Seriously, Jeffrey Donovan's primary _stunt double_ for much of the series has been a man named Dean Grimes, and the stunt coordinator for much of the series was Artie (sometimes "Art") Malesci. Write them and ask them for their backgrounds, and that's the best answer you're gonna get. It just has to look good for the camera, and they use what suits them.
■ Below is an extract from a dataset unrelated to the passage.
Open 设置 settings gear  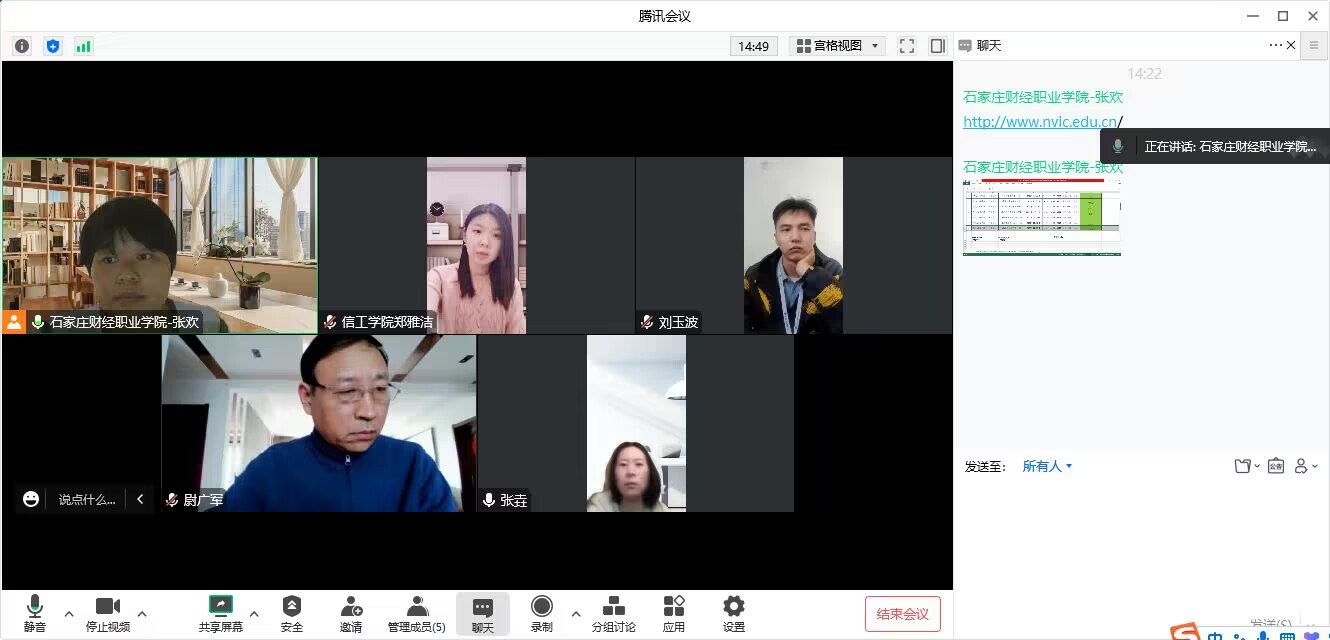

Jerffrey Donovan claimed a "black belt in karate, 6 years of aikido, and about a year of Brazilian jujutsu" in an interview, for whatever that's worth....


----------



## ap Oweyn (Jul 18, 2009)

elder999 said:


> THis question is always kind of silly, because it always has the same answer:
> 
> _it's *choreography*_. :lol:
> 
> ...


 
Good call.  I searched IMDB for the Burn Notice stunt team and came across Grimes and Malesci.  But they didn't have any details of their backgrounds there, and then I ran out of time.  (Baby woke up.)

That was my thinking too.


Stuart


----------



## Omar B (Jul 18, 2009)

ap Oweyn said:


> Well, sure.  But if he _didn't_ use sambo, would he really start thinking "hmm.. this guy isn't really Russian ex-military; despite speaking fluent Russian and making specific references to his Russian military background"?
> The USMC has a hand-to-hand combat system based on BJJ.  But if you were fighting a guy who claimed to be a Marine, but never slapped on the guard, would you really start thinking "Marine my backside!"?
> Likely not, given that the US military, and the other militaries that I've heard anything about (save, perhaps, for the Israelis) don't typically have ONE standard hand-to-hand curriculum.
> I mean, it's fiction.  And it makes a fun story element.  So I'm not really terribly put off by it.  But still...
> Stuart



I'm not disagreeing with you, but from the show we know Michael is the type that always go the extra mile for authenticity.


----------



## ap Oweyn (Jul 18, 2009)

Omar B said:


> I'm not disagreeing with you, but from the show we know Michael is the type that always go the extra mile for authenticity.


 
I hear ya.  I'm just doing my part to keep the internet going.  You do know that the entire World Wide Web is powered by pedantics, right?


----------



## Gaius Julius Caesar (Jul 20, 2009)

ap Oweyn said:


> Well, sure. But if he _didn't_ use sambo, would he really start thinking "hmm.. this guy isn't really Russian ex-military; despite speaking fluent Russian and making specific references to his Russian military background"?
> 
> The USMC has a hand-to-hand combat system based on BJJ. But if you were fighting a guy who claimed to be a Marine, but never slapped on the guard, would you really start thinking "Marine my backside!"?
> 
> ...


 
 MCMAP - Marine Corps Martial Arts Program is not based on BJJ, I have trained with the founding officer (George Bristol) and met the founding enlisted man (Cardo Urso). It is an eclectic blend system, of wich Judo and Okinawan Karate actually plays a much bigger role than BJJ or MMA.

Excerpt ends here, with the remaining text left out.